◆ Work required: Give back the line below containing "Given: Tap the calendar notification icon" and every later line, exactly.

[Collected data]

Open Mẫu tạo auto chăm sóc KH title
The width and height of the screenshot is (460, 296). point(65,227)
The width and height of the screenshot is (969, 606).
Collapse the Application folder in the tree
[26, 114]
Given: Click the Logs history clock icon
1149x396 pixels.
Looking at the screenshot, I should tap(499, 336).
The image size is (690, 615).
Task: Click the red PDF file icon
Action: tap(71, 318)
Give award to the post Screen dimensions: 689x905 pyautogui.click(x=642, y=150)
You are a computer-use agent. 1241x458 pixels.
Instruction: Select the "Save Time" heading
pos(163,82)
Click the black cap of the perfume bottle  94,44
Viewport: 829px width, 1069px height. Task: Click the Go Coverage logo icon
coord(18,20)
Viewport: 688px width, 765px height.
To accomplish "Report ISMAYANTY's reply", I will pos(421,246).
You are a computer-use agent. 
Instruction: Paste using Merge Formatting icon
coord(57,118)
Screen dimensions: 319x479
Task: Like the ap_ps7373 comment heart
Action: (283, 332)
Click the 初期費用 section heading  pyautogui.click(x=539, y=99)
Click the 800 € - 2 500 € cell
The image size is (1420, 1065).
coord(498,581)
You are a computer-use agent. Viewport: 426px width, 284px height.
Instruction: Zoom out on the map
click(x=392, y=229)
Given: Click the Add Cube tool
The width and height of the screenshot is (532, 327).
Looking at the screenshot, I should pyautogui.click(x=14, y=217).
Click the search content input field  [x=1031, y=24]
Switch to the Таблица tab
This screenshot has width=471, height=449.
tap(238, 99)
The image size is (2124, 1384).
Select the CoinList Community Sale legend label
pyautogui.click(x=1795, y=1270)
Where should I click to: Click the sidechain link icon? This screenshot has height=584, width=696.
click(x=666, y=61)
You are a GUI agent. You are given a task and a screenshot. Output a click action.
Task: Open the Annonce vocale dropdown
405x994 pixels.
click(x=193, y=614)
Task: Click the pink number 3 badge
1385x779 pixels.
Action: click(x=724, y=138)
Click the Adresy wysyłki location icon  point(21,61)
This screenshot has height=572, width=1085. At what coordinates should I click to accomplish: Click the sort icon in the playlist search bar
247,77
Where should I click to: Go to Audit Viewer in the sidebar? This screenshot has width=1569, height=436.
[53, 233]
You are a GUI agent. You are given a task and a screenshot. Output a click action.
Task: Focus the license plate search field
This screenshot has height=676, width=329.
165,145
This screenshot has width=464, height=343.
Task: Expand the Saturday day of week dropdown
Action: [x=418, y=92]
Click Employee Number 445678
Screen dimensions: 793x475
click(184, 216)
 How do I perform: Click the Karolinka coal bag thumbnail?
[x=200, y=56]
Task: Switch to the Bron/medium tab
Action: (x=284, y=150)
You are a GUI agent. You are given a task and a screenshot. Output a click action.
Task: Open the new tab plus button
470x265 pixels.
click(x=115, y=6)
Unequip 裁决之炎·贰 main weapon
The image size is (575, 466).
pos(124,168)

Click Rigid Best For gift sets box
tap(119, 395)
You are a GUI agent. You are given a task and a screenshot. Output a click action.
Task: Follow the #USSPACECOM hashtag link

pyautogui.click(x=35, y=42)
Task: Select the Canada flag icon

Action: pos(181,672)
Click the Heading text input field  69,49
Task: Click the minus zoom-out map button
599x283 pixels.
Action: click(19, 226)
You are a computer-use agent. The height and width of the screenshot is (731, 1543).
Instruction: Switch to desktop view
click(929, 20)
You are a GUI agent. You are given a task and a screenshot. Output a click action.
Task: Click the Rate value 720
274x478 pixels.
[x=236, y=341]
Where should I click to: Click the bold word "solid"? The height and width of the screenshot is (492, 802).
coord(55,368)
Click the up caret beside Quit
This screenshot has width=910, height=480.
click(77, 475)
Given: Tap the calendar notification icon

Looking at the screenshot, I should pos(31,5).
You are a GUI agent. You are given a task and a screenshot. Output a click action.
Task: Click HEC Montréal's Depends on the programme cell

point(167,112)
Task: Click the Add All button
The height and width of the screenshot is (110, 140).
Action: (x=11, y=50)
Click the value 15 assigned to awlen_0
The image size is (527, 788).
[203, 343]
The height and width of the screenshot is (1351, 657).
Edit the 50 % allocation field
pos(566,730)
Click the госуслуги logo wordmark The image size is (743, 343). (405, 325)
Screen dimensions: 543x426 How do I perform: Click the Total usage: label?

◆ Solution below:
Given: Tap the calendar notification icon

Looking at the screenshot, I should pos(31,5).
You are a GUI agent. You are given a task and a screenshot. Output a click action.
Task: Click HEC Montréal's Depends on the programme cell

point(167,112)
Task: Click the Add All button
The height and width of the screenshot is (110, 140).
Action: (x=11, y=50)
Click the value 15 assigned to awlen_0
The image size is (527, 788).
[203, 343]
The height and width of the screenshot is (1351, 657).
Edit the 50 % allocation field
pos(566,730)
Click the госуслуги logo wordmark The image size is (743, 343). (405, 325)
Screen dimensions: 543x426 How do I perform: Click the Total usage: label?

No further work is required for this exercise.